* [Supplied records]
■ ■ ■

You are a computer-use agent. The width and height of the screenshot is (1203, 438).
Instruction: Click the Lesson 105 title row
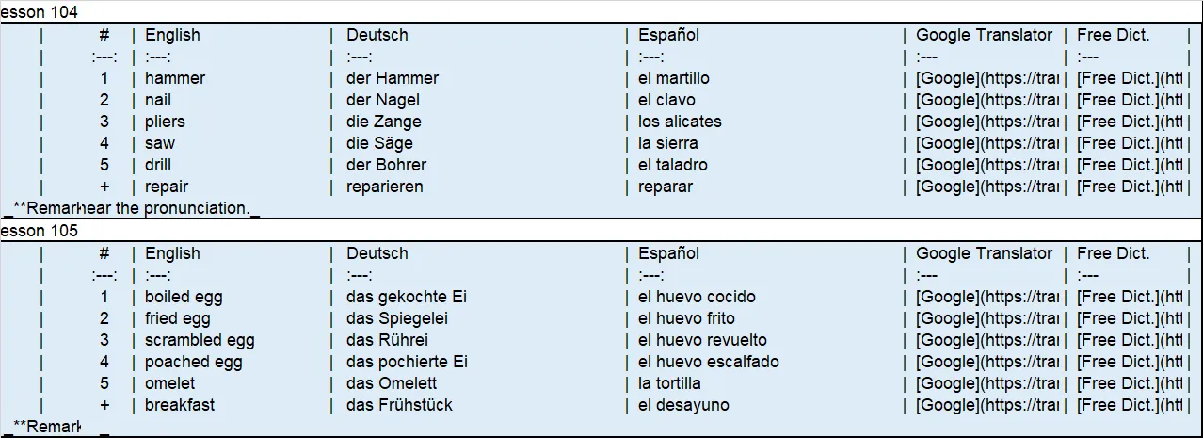(602, 231)
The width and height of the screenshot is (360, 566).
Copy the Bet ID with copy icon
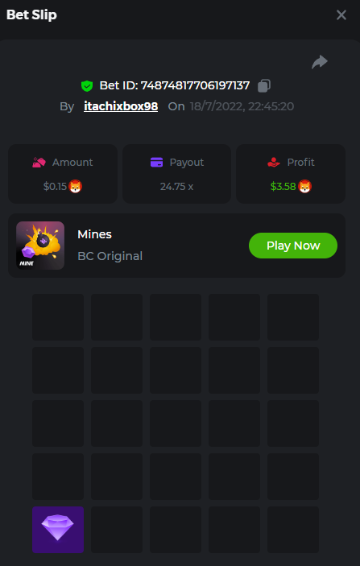click(x=264, y=86)
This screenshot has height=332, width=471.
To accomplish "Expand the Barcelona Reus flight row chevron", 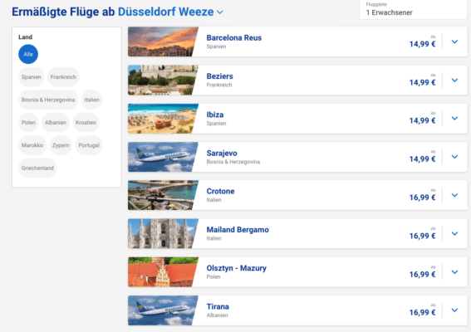I will (x=454, y=42).
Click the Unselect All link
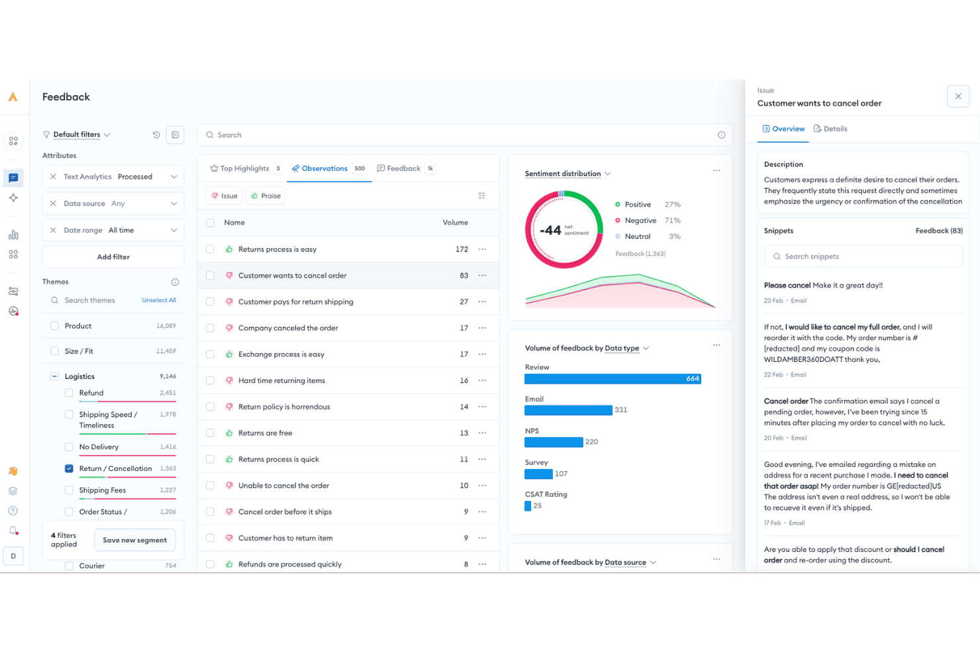This screenshot has height=653, width=980. click(x=159, y=300)
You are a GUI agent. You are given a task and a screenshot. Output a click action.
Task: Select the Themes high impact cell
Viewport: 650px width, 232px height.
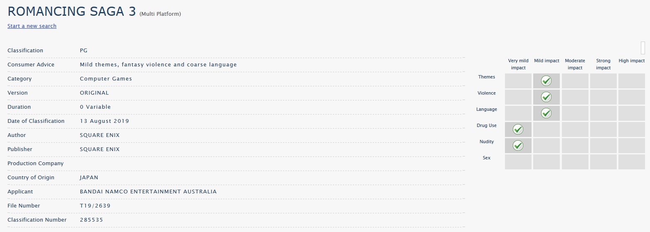point(631,81)
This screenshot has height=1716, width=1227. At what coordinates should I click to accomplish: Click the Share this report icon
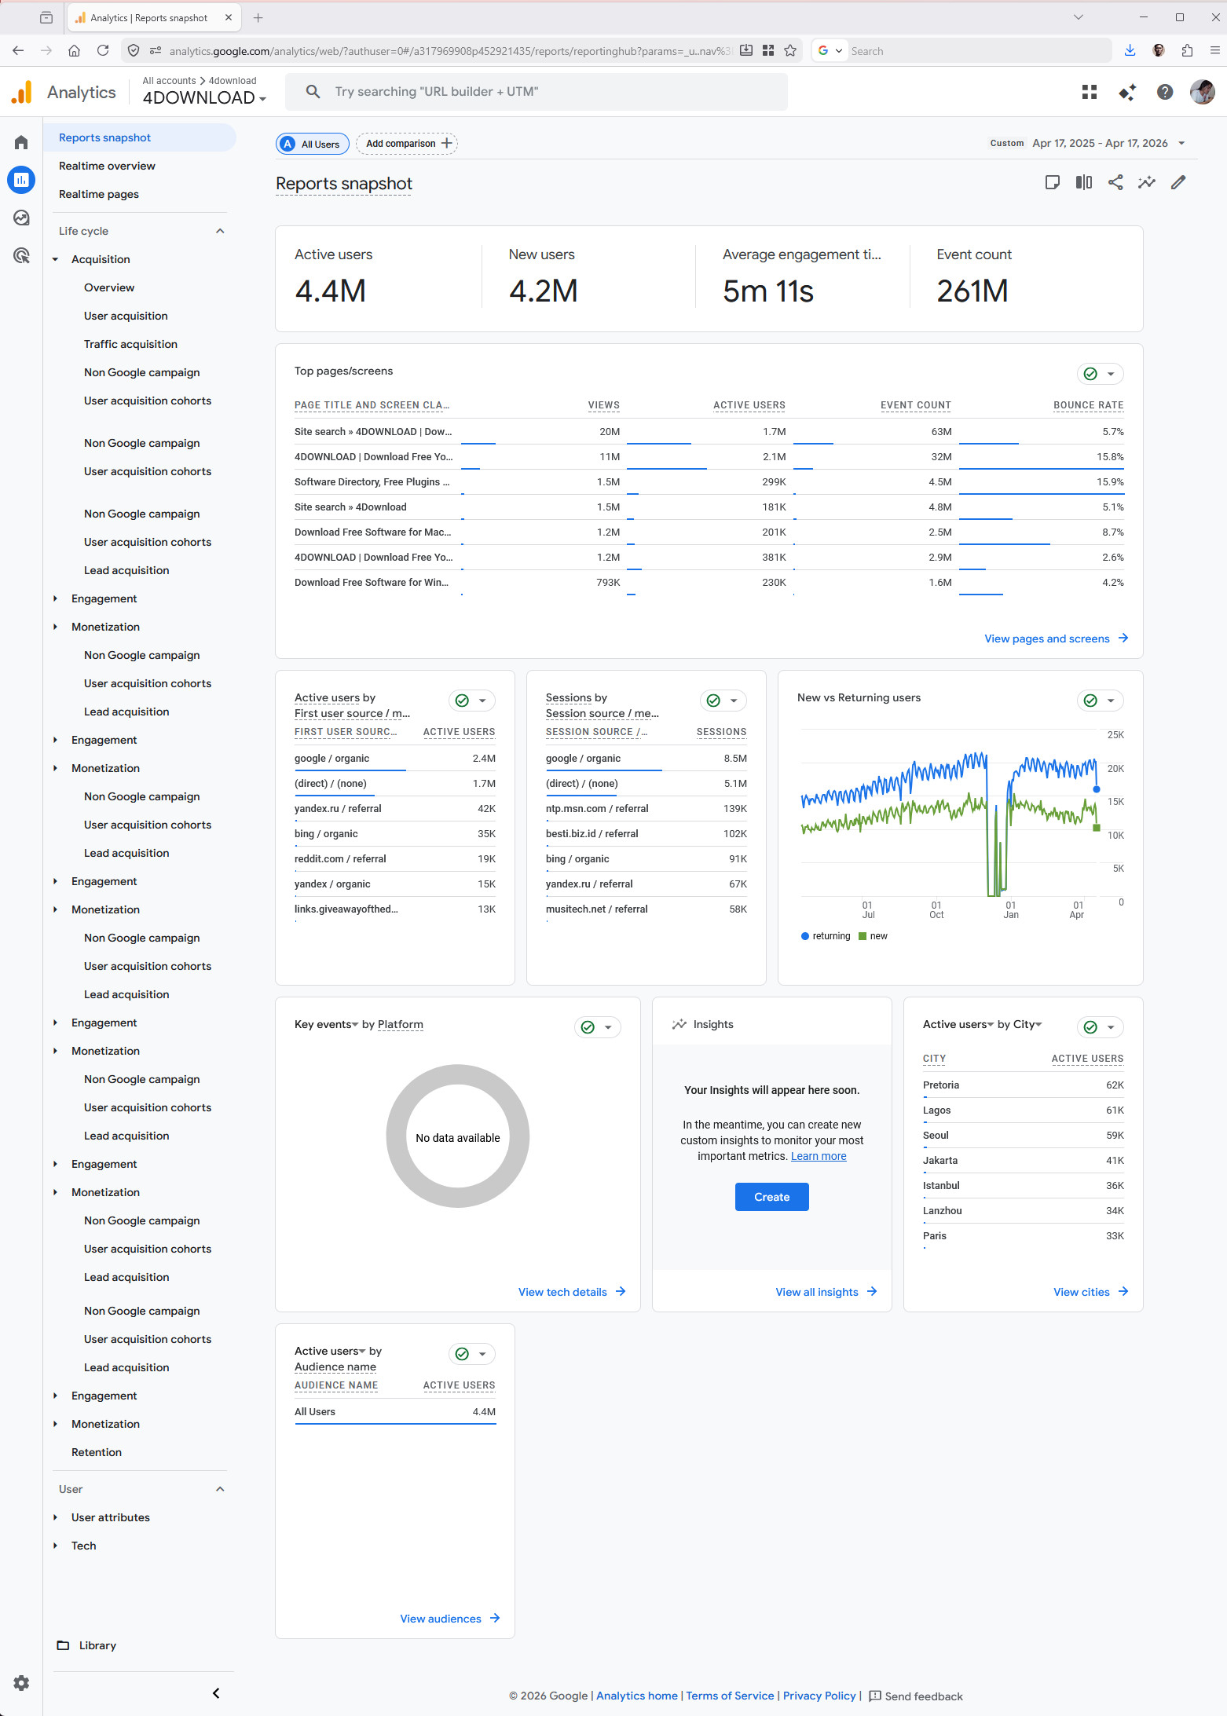[1115, 183]
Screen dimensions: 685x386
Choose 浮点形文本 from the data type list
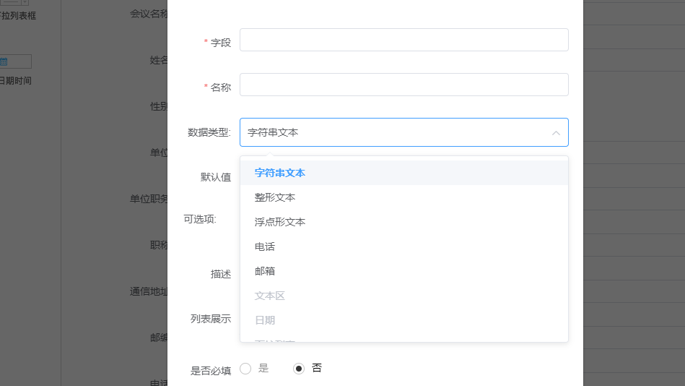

■ ■ ■

* [Your task]
Gather up every line in the data above that contains the word "agent", copying each one.

* [Written reply]
You are a computer-use agent. The width and height of the screenshot is (1203, 438).
You are a GUI agent. You are given a task and a screenshot. Output a click action.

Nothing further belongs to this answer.